September 29, 2005 · No Comments

Where I muse about personas and technical writing

It is exciting when something relevant to your job hits the mainstream news sources. In my case, Best Buy’s use of personas to help create empathy and understanding of customers was a concept I could relate to immediately. I want to share it with others who may not be familiar with technical writing and how we can use personas to help us write targeted end-user documentation. In this Washington Post article, I learned that Best Buy’s personas are:

  • Buzz (the young tech enthusiast)
  • Barry (the wealthy professional man)
  • Ray (the family man)
  • Jill (a soccer-mom type who is the main shopper for the family but usually avoids electronics stores).

The book that the Washington Post article references is “ Angel Customers and Demon Customers,” by Columbia University Professor Larry Selden. Apparently Best Buy would like to release the Demon Customers from their customer lists. I guess those demon customers are the people who buy-to-rent electronics, like buying an expensive scanner to scan one picture, and then returning it. Their Angel customers are someone like Jill, who rarely shops at the store but spends a lot when she does. I was curious to find out more about what they put in place to help target “Jills.” As it turns out, it’s better signage, special “escorted” assistance to fast checkout lanes, and places for her to hang out with the kids while they play the latest gadgets. I could go for all of that.

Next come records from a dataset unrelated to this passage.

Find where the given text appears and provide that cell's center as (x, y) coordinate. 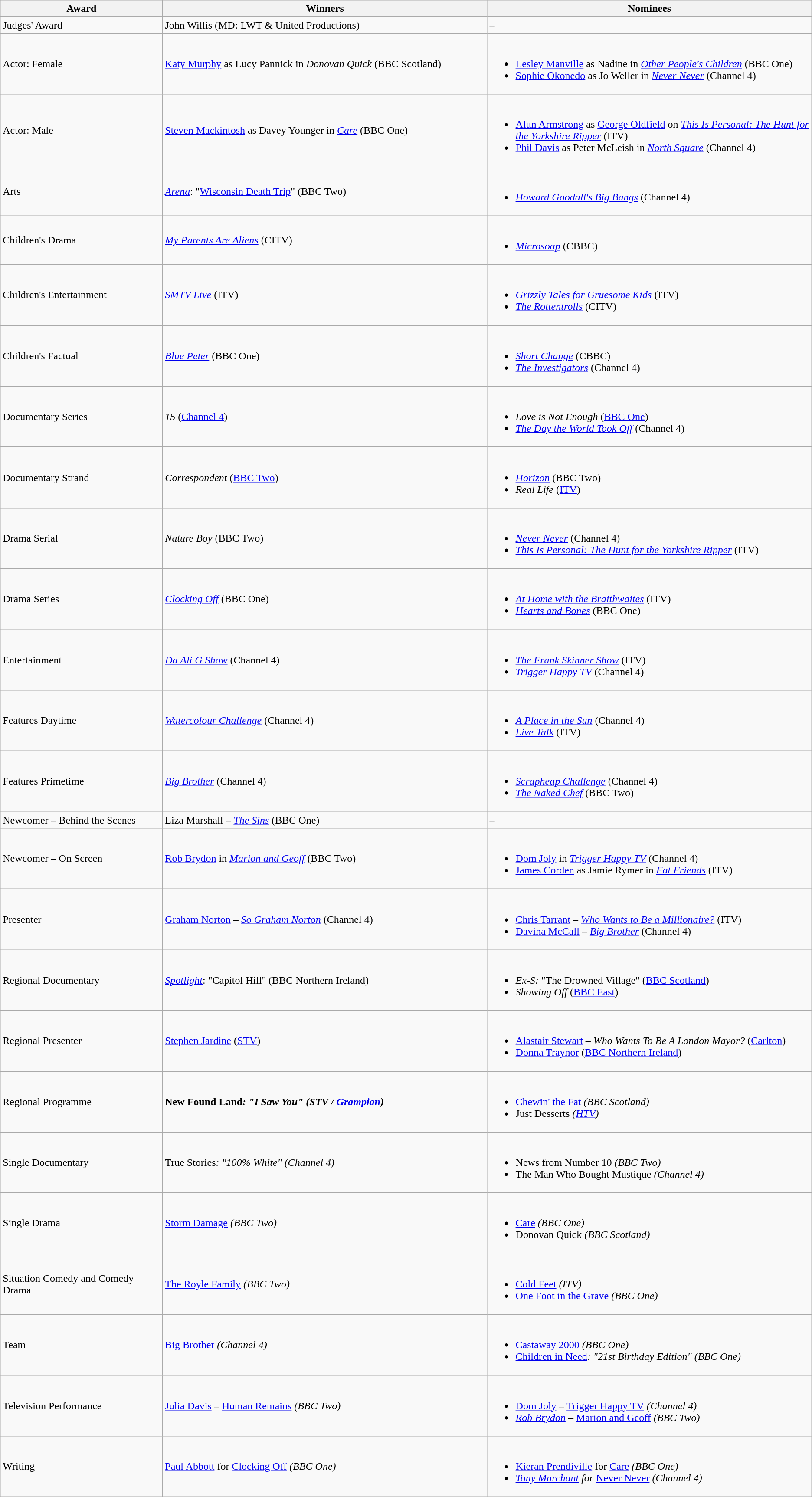
Liza Marshall – The Sins (BBC One) (325, 820)
Television Performance (82, 1405)
Alun Armstrong as George Oldfield on This Is Personal: The Hunt for the Yorkshire Ripper (ITV)Phil Davis as Peter McLeish in North Square (Channel 4) (649, 130)
Grizzly Tales for Gruesome Kids (ITV)The Rottentrolls (CITV) (649, 295)
Regional Presenter (82, 1041)
Castaway 2000 (BBC One)Children in Need: "21st Birthday Edition" (BBC One) (649, 1344)
Care (BBC One)Donovan Quick (BBC Scotland) (649, 1223)
Chewin' the Fat (BBC Scotland)Just Desserts (HTV) (649, 1101)
Love is Not Enough (BBC One)The Day the World Took Off (Channel 4) (649, 416)
True Stories: "100% White" (Channel 4) (325, 1162)
John Willis (MD: LWT & United Productions) (325, 25)
A Place in the Sun (Channel 4)Live Talk (ITV) (649, 720)
Winners (325, 9)
Howard Goodall's Big Bangs (Channel 4) (649, 191)
Julia Davis – Human Remains (BBC Two) (325, 1405)
Regional Programme (82, 1101)
Storm Damage (BBC Two) (325, 1223)
Entertainment (82, 659)
Newcomer – Behind the Scenes (82, 820)
Drama Serial (82, 538)
Features Daytime (82, 720)
Drama Series (82, 599)
Scrapheap Challenge (Channel 4)The Naked Chef (BBC Two) (649, 781)
Regional Documentary (82, 980)
Blue Peter (BBC One) (325, 356)
Arts (82, 191)
Newcomer – On Screen (82, 858)
Situation Comedy and Comedy Drama (82, 1283)
Steven Mackintosh as Davey Younger in Care (BBC One) (325, 130)
Katy Murphy as Lucy Pannick in Donovan Quick (BBC Scotland) (325, 64)
Award (82, 9)
Nominees (649, 9)
New Found Land: "I Saw You" (STV / Grampian) (325, 1101)
Watercolour Challenge (Channel 4) (325, 720)
Lesley Manville as Nadine in Other People's Children (BBC One)Sophie Okonedo as Jo Weller in Never Never (Channel 4) (649, 64)
Clocking Off (BBC One) (325, 599)
Kieran Prendiville for Care (BBC One)Tony Marchant for Never Never (Channel 4) (649, 1466)
Actor: Male (82, 130)
Stephen Jardine (STV) (325, 1041)
Single Drama (82, 1223)
Horizon (BBC Two)Real Life (ITV) (649, 477)
Short Change (CBBC)The Investigators (Channel 4) (649, 356)
Team (82, 1344)
Presenter (82, 919)
Actor: Female (82, 64)
SMTV Live (ITV) (325, 295)
Rob Brydon in Marion and Geoff (BBC Two) (325, 858)
Microsoap (CBBC) (649, 240)
Alastair Stewart – Who Wants To Be A London Mayor? (Carlton)Donna Traynor (BBC Northern Ireland) (649, 1041)
Children's Drama (82, 240)
Children's Entertainment (82, 295)
Nature Boy (BBC Two) (325, 538)
Judges' Award (82, 25)
Ex-S: "The Drowned Village" (BBC Scotland)Showing Off (BBC East) (649, 980)
Never Never (Channel 4)This Is Personal: The Hunt for the Yorkshire Ripper (ITV) (649, 538)
Graham Norton – So Graham Norton (Channel 4) (325, 919)
Features Primetime (82, 781)
Chris Tarrant – Who Wants to Be a Millionaire? (ITV)Davina McCall – Big Brother (Channel 4) (649, 919)
Arena: "Wisconsin Death Trip" (BBC Two) (325, 191)
Paul Abbott for Clocking Off (BBC One) (325, 1466)
Correspondent (BBC Two) (325, 477)
Da Ali G Show (Channel 4) (325, 659)
My Parents Are Aliens (CITV) (325, 240)
Documentary Series (82, 416)
Children's Factual (82, 356)
The Royle Family (BBC Two) (325, 1283)
15 (Channel 4) (325, 416)
At Home with the Braithwaites (ITV)Hearts and Bones (BBC One) (649, 599)
Single Documentary (82, 1162)
The Frank Skinner Show (ITV)Trigger Happy TV (Channel 4) (649, 659)
Writing (82, 1466)
Cold Feet (ITV)One Foot in the Grave (BBC One) (649, 1283)
Dom Joly – Trigger Happy TV (Channel 4)Rob Brydon – Marion and Geoff (BBC Two) (649, 1405)
Spotlight: "Capitol Hill" (BBC Northern Ireland) (325, 980)
News from Number 10 (BBC Two)The Man Who Bought Mustique (Channel 4) (649, 1162)
Documentary Strand (82, 477)
Dom Joly in Trigger Happy TV (Channel 4)James Corden as Jamie Rymer in Fat Friends (ITV) (649, 858)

I suppose I resemble a Jill in some ways, but in reality I’m such a tech enthusiast I’m probably a Buzz.

Personas aren’t meant to be a stereotype (I can empathize with the moms-who-go-to-soccer-games but don’t like the “soccer mom” label). Rather, personas should help you get a mental image of someone you’d like to help accomplish something. We’re not pigeonholing our users, rather, we’re trying to read like they would read and seek information like they would seek. Also, while you can keep a persona in mind while writing doc or designing a new product, you should be sure to accomodate people who learn or think in different ways.

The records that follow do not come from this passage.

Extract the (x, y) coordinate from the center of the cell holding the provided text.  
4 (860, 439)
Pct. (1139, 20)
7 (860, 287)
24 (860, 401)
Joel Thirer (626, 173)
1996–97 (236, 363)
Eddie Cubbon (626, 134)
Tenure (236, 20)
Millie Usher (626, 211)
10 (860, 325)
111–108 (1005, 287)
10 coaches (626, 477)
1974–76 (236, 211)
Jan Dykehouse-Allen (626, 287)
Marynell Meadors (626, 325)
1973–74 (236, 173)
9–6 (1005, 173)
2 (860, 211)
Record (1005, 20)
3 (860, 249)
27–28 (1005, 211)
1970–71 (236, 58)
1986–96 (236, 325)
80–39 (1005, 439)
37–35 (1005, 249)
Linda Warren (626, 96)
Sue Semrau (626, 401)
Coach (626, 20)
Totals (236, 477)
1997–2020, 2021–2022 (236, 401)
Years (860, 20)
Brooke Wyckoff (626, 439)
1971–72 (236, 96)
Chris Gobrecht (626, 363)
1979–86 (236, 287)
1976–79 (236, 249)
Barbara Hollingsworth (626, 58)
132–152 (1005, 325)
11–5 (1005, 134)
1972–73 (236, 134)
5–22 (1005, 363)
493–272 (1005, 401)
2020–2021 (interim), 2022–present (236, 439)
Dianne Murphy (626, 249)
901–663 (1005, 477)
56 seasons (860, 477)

At BMC, we have used personas in the past either for brand-new products or for a newly-acquired product where we want to be sure to understand the target audience. My favorite persona was a UNIX admin or DBA with 20 years of experience with long hair and a tie dyed t-shirt. He’s “Kip,” and he’s sleep-deprived, has wrinkled clothes, carries a pager, he’s an introvert by nature, a workaholic by habit and demand, a total tech junkie, he might feel a little ego-centric about name recognition and contribution, and he reads techy magazines online. There’s also “Kim.” She’s a junior DBA, just out of college, proud to be a DBA, goes to professional association meetings, she’s highly technical and professional but knows that she won’t be doing reorgs until she gains her coworkers’s trust. There are more personas used for different products, but that’s a sampling. You can use personas for writing doc or for designing a product.

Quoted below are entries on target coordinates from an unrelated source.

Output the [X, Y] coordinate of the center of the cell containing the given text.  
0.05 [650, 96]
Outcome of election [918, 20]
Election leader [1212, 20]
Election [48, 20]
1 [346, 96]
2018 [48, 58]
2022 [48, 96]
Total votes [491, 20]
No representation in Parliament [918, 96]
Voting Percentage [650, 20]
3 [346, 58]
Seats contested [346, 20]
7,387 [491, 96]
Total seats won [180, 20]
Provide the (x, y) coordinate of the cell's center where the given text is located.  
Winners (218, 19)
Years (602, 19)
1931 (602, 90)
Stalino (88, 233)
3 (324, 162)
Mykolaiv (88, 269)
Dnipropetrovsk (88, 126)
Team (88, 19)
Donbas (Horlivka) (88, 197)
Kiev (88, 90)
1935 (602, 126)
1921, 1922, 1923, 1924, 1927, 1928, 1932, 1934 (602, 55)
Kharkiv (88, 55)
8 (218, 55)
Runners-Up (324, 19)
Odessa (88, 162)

One of the personas for writing that I always have in my head is my system administrator husband. He came home with a software user manual one night. He needed to refer to it because their VP had gotten a new BlackBerry and wanted their Exchange server to work with it. He didn’t need the manual for any other reason than the one-page of system requirements and the maybe two pages of configuration info. Other than those two types of info (reference info with a little bit of task info), he understood the product well enough from the interface alone to accomplish the task of setting up the VP with his new BlackBerry so he could receive his email off the Exchange server. This example sticks in my mind because the real task was getting two different technologies to work together.

How about you? Do you identify with any particular personas from Best Buy or BMC? Do you use personas while designing user assistance or a product or a service?